According to Woks of Life where we found this recipe, Ginger Beef isn’t a dish you see too often in the U.S., because it’s more well-known as a Canadian Chinese dish, with possible origins in Calgary. It is said to mimic Mongolian Beef—another North American dish that doesn’t have much to do with Mongolia, and that you’d be hard pressed to find in China.

The sauce is sweet (this version goes lighter on the sugar; however we would reduce it even more next time) and savory. Minced ginger is added as well as caramelized julienned pieces of it to create a gingery flavor without it being TOO gingery. Some versions include vegetables like peppers and onions, but we paired it with a crunchy Asian Slaw to get more vegetables.

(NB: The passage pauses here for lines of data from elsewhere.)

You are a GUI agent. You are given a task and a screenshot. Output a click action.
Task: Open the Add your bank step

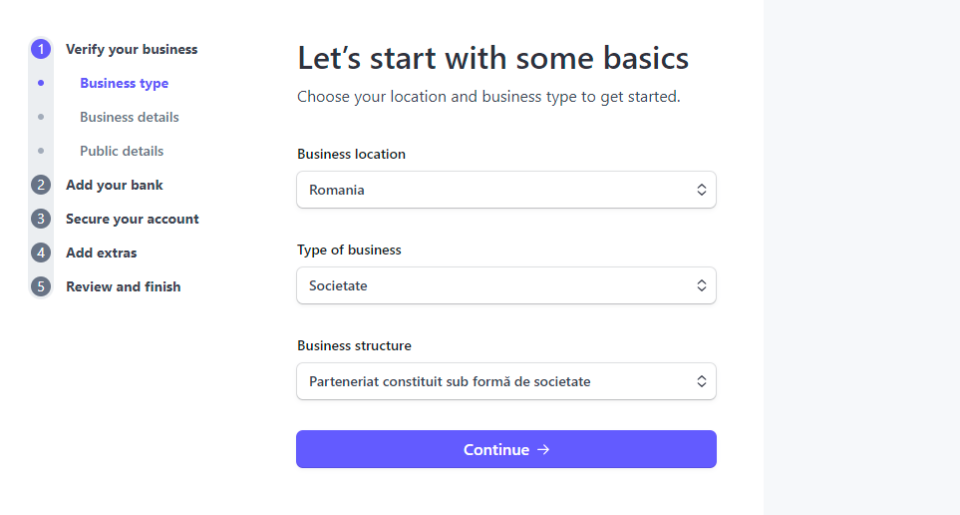tap(114, 185)
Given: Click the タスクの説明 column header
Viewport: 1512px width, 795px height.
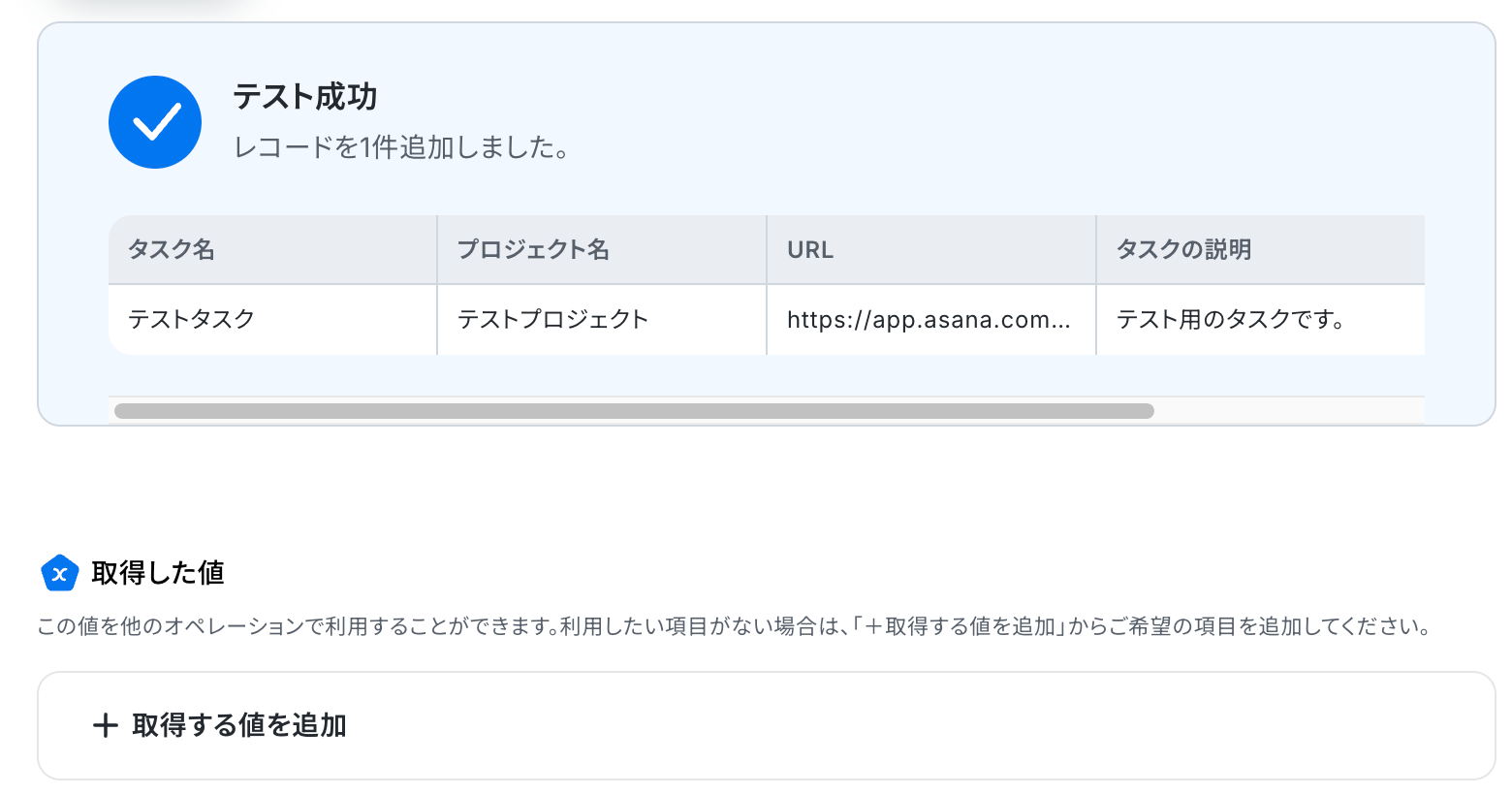Looking at the screenshot, I should (1261, 249).
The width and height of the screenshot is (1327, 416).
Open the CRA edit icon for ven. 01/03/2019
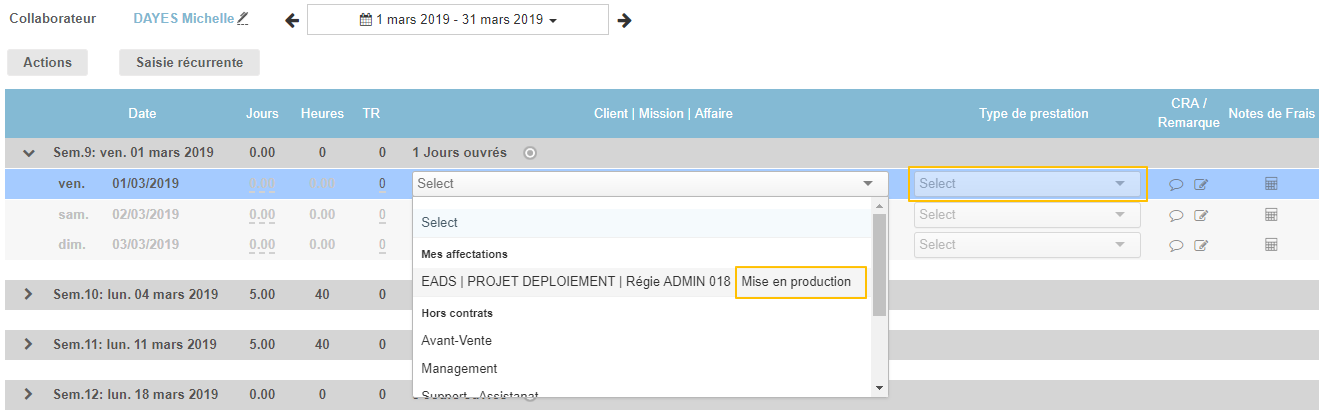point(1201,184)
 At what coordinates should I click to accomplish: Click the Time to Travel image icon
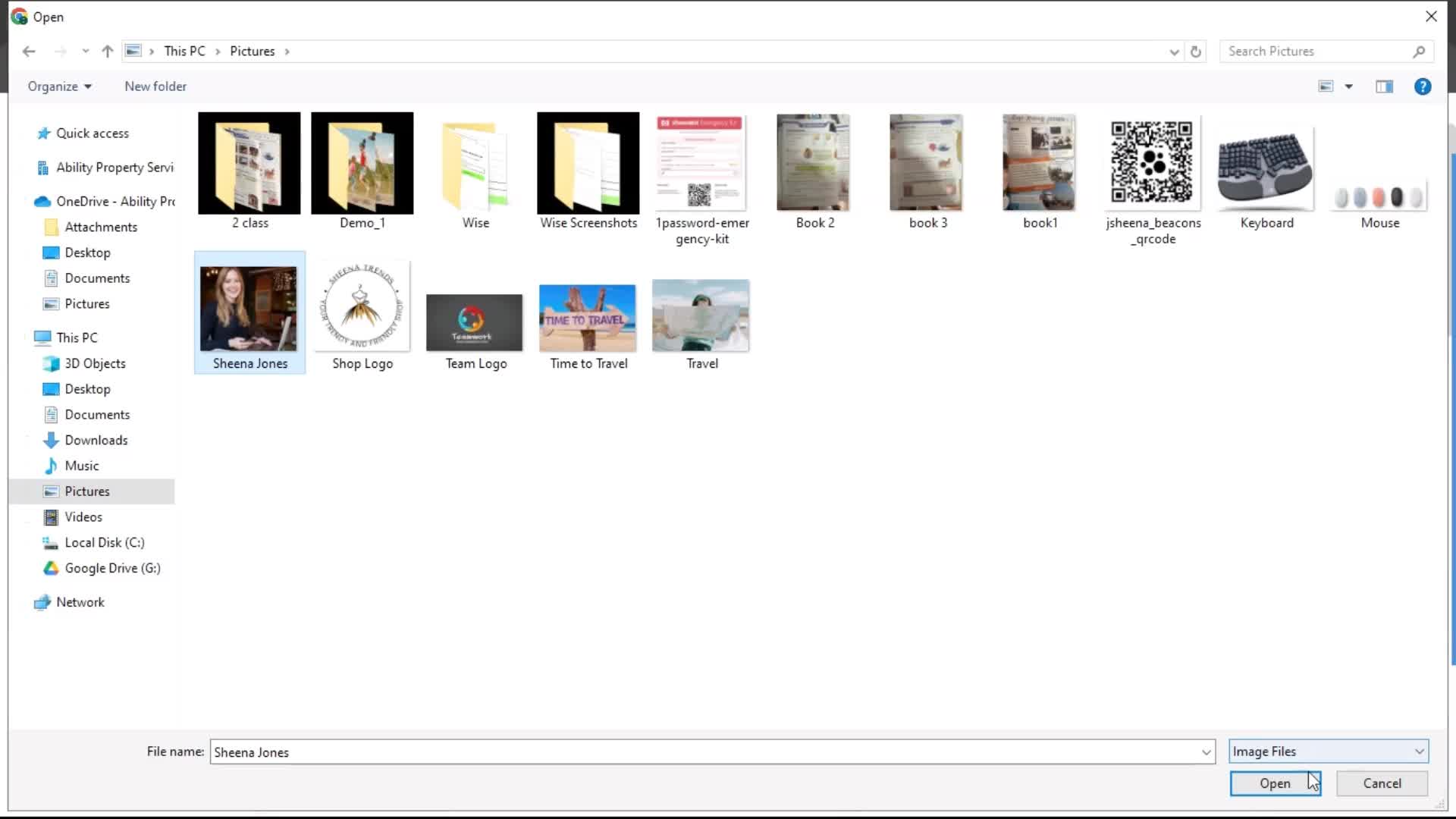pyautogui.click(x=588, y=318)
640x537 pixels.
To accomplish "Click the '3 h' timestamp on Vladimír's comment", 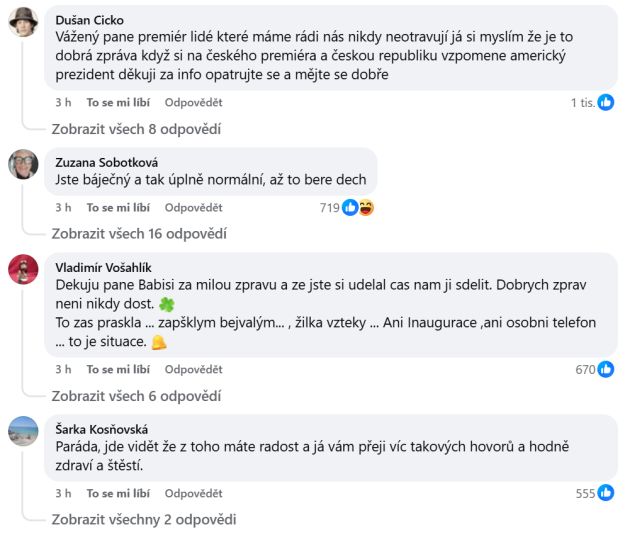I will point(63,370).
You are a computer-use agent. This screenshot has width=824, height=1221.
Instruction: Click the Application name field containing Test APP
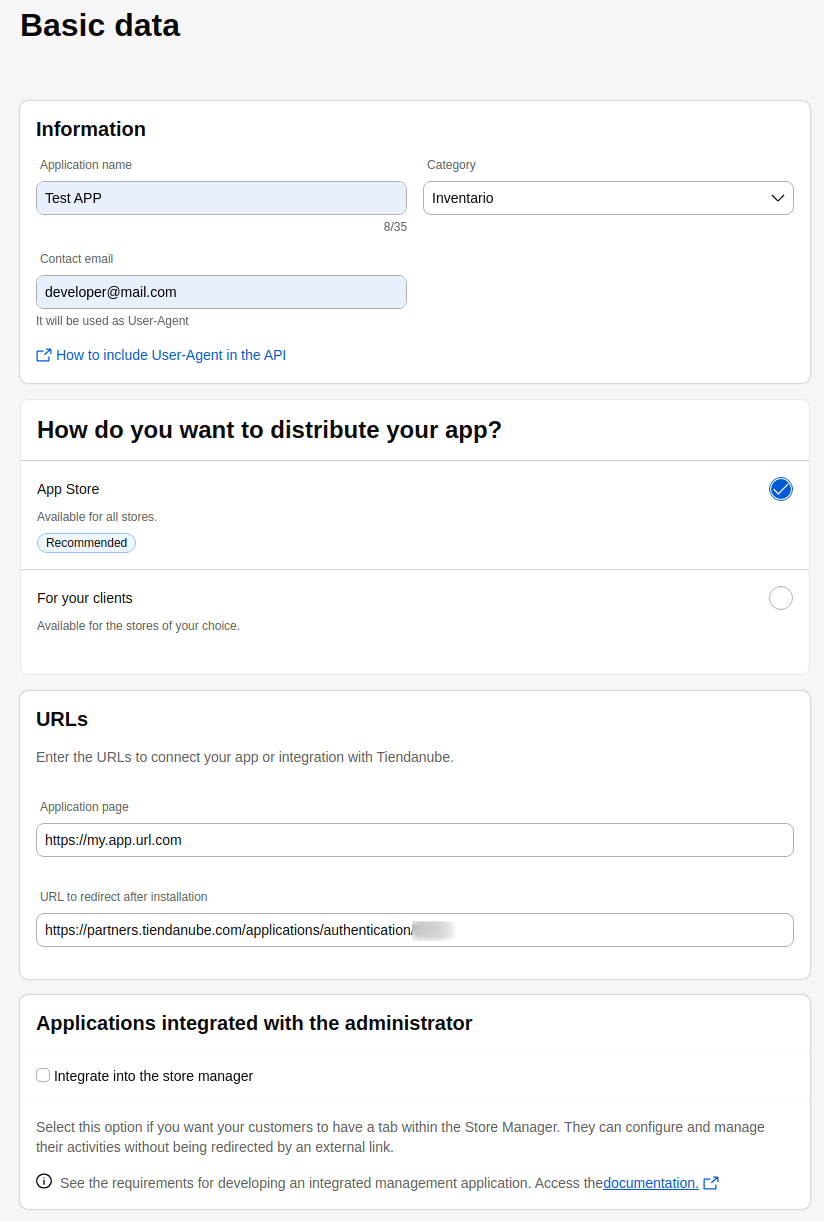pyautogui.click(x=221, y=198)
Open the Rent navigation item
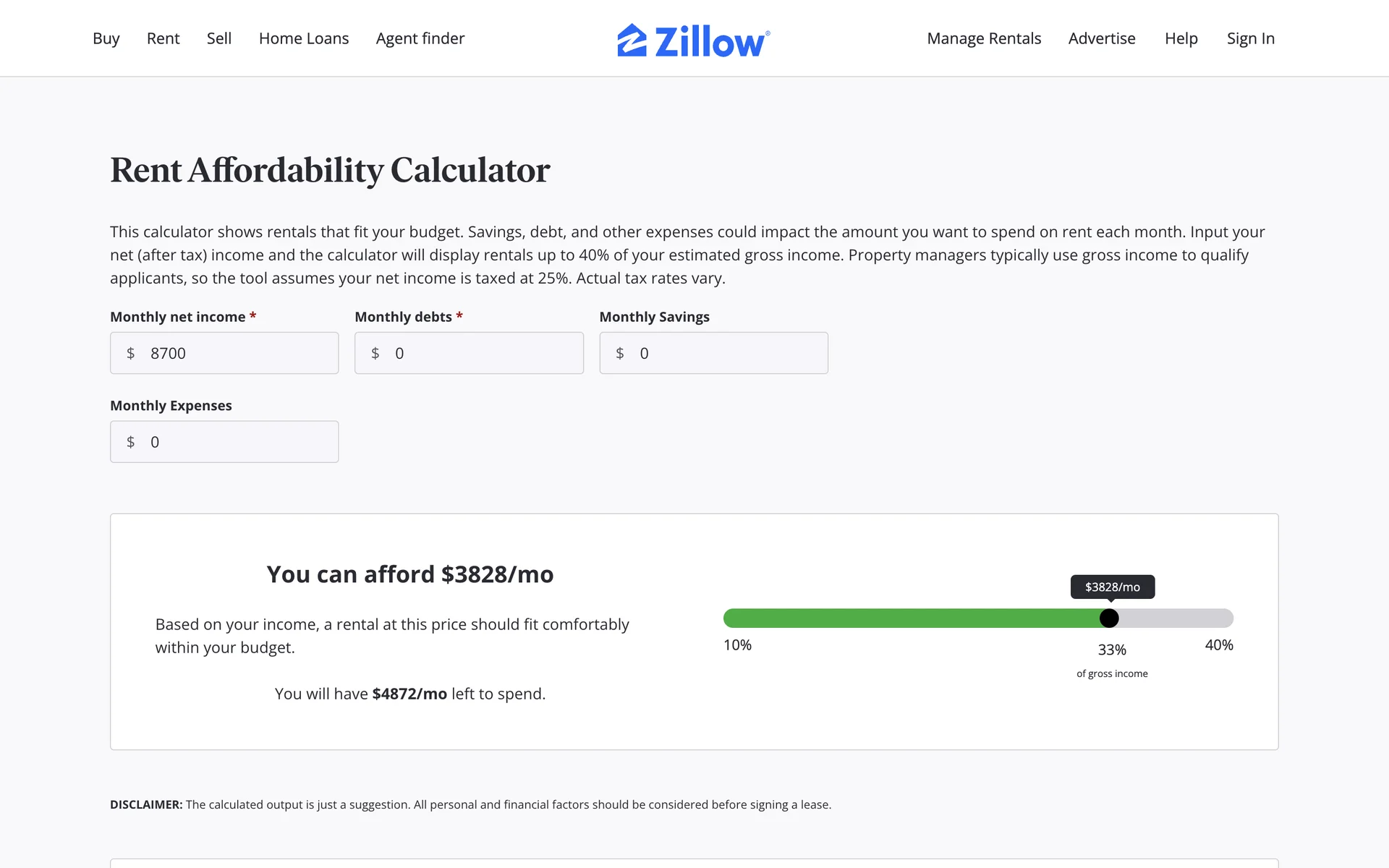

BTW, you’ll get the best out of this recipe with flank steak, but you can use other cuts. To amp up the meal, add in some red pepper strips, and snow peas or other vegetables you may have lying around. We paired our stir-fry with a side of Asian Slaw.
TIP: To julienne the ginger, thinly slice the ginger on its broadest side (so you have wide slices)—cutting the narrower side of the ginger to make a flat surface for the ginger to stand on will make this easier. Fan the slices out straight, so they’re slightly overlapping, like a deck of cards. Then you can just follow that line of slices to julienne into very thin matchsticks.


Ginger Beef
Ingredients
For the beef and marinade:
- 1 lb. flank steak, sliced against the grain into ¼-inch thick slices
- 2 tsp. cornstarch
- 2 tsp. neutral oil, such as vegetable, canola, or avocado oil
- 1 tsp. oyster sauce
- 1 Tbsp. water
- ¼ tsp. baking soda
For the sauce:
- â…” cup water
- 1 ½ Tbsp. light brown sugar
- 1 Tbsp. light soy sauce
- 1 Tbsp. oyster sauce
- ¾ tsp. dark soy sauce, or more regular soy sauce; the dish just won’t be as dark
- ½ tsp. sesame oil
- 1 Tbsp. minced ginger
For the rest of the dish:
- ⅓ – ½ cup cornstarch, plus 1 Tbsp.
- ¼ – ⅓ cup neutral oil
- 2 Tbsp. finely julienned ginger
- 1 scallion, thinly sliced on an angle










Directions
- Add the sliced flank steak to a medium bowl, and add the marinade ingredients (the cornstarch, neutral oil, oyster sauce, water, and baking soda). Mix well, and marinate for at least 30 minutes (or up to overnight).
- In a liquid measuring cup, mix all the sauce ingredients together—the water, light brown sugar, light soy sauce, oyster sauce, dark soy sauce, sesame oil, and minced ginger. Set aside.
- Add the cornstarch to a shallow dish, and dredge the marinated beef slices in the cornstarch until thoroughly coated, placing the dredged beef on a clean plate or sheet pan.
- Heat the neutral oil in a wok over high heat. Just before the oil starts to smoke, spread half the flank steak pieces evenly in the wok, and sear for 1-2 minutes on each side, until you have a crispy coating. 1/4 cup oil works for a 14-inch wok, but if you have a larger wok, you may need a tablespoon or two more to properly fry the beef. Remove the beef from the wok, leaving any oil behind, and repeat with the remaining beef. Turn off the heat and transfer the beef to a plate.
- Drain the oil from the wok (save it for other cooking), leaving 2 tablespoons behind. Turn the heat to medium-high. Add the julienned ginger, and fry until crispy. At this point, you can remove a few pieces of fried ginger and reserve it for a garnish if you like.
- Add the premixed sauce to the wok, and bring to a simmer. Simmer for 2 minutes. Meanwhile, combine the remaining 1 tablespoon of cornstarch with 3 tablespoons of water. Drizzle this cornstarch slurry into the sauce, and cook until it has thickened enough to coat the back of a spoon.
- Add the beef and the scallions, and toss everything together for another 30 seconds. The sauce should all be clinging to the beef. Serve!